Disassembly of section .text.startup.main:
00000000 <main>:
static PORT_t * const PORT[] = {PORT0, PORT1};
static inline void
PORT_setDir(const uint8_t unit, const uint8_t group, const uint32_t pins) {
PORT[unit]->GROUP[group].DIRSET = pins;
0: 4903 ldr r1, [pc, #12] ; (10 <main+0x10>)
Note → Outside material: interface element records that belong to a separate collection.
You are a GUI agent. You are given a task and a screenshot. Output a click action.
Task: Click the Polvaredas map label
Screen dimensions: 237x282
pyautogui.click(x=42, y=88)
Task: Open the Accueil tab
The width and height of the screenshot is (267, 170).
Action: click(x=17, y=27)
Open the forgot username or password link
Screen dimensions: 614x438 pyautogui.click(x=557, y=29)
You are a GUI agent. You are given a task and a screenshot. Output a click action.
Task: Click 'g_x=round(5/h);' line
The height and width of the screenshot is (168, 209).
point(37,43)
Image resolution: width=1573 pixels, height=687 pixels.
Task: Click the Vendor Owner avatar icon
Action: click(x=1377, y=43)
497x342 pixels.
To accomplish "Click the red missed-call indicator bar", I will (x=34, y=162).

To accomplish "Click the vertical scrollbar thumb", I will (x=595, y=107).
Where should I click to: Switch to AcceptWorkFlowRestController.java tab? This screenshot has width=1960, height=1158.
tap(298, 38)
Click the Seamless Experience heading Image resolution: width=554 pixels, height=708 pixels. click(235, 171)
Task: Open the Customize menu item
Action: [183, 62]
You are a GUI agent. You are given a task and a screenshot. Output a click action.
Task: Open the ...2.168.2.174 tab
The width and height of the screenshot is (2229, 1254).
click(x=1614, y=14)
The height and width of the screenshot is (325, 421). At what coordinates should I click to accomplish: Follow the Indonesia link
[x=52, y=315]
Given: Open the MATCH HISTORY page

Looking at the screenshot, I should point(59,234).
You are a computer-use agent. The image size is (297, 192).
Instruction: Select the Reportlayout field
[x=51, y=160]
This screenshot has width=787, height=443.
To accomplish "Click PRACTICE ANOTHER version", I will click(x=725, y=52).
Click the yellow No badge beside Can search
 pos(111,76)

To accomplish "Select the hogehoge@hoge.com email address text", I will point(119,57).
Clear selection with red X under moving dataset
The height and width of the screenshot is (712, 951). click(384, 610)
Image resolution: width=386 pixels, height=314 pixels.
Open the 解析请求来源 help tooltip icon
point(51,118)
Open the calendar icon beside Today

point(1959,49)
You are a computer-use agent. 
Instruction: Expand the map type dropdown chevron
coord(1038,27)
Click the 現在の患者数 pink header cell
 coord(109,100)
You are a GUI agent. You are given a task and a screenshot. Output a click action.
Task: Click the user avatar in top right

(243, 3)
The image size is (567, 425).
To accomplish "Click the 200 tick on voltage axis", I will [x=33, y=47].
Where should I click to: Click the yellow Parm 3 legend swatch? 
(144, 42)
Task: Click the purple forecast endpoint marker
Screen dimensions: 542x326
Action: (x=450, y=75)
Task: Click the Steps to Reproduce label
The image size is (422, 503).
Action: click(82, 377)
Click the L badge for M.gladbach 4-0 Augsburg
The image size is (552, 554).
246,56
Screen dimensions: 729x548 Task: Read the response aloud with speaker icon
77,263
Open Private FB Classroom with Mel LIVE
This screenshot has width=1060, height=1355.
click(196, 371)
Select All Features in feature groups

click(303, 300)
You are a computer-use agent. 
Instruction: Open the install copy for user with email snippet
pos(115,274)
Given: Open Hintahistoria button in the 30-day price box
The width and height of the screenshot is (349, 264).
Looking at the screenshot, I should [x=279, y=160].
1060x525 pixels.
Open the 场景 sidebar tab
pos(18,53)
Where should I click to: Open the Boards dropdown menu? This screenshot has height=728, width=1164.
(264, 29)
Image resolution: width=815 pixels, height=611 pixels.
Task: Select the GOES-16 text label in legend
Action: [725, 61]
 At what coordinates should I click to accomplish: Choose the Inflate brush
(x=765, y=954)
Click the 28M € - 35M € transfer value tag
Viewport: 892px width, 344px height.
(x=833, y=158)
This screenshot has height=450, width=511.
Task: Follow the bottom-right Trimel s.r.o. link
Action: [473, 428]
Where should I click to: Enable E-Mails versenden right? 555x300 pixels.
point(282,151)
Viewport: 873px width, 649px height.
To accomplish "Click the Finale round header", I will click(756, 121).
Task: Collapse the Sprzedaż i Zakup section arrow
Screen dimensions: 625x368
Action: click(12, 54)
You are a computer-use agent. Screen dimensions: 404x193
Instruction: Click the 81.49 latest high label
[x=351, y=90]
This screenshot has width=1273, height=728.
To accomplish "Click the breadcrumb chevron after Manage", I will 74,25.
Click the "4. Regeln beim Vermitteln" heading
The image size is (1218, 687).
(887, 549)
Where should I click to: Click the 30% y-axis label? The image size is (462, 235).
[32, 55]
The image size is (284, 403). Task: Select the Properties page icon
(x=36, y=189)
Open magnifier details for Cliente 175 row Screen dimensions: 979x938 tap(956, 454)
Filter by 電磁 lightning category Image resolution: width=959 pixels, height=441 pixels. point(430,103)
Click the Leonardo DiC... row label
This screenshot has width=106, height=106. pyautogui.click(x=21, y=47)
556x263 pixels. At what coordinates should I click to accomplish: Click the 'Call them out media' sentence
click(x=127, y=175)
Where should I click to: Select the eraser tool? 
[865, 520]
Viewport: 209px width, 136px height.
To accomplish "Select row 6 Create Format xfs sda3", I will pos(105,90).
2: 4b04 ldr r3, [pc, #16] ; (14 <main+0x14>)
4: 2007 movs r0, #7
6: 2270 movs r2, #112 ; 0x70
8: 6088 str r0, [r1, #8]
a: 609a str r2, [r3, #8]
void main (void) {
PORT_setDir(0, 0, _BV(0) | _BV(1) | _BV(2));
PORT_setDir(1, 0, _BV(4) | _BV(5) | _BV(6));
}
c: 4770 bx lr
e: bf00 nop
10: 41008000 .word 0x41008000
14: 4100a000 .word 0x4100a000
I would clean it up a bit more with a module library header, enumerated constants, etc. But this should give someone a starting point. Note, in these examples, I am always calling a CONSTANT unit and group. I know exactly what I'm writing to, I just want reusable code. More instructions will be (probably) be needed if the unit or group cannot be optimized to compile time constants. Speaking of which, if optimizations are not used, all of this goes out the window. YMMV.
Side Note on Bit Fields
Atmel further breaks a peripheral structure into individual typedef'd registers that have named bitfields in a union with the size of the register. This is the ARM CMSIS way, but it's not great IMO. Contrary to the information in some of the other answers, I know exactly how a compiler will pack this structure; however, I do not know how it will arrange bit fields without using special compiler attributes and flags. I would rather explicitly set and mask defined register bit field constant values. It also violates MISRA (as does some of what I've done here...) if you are worried about that.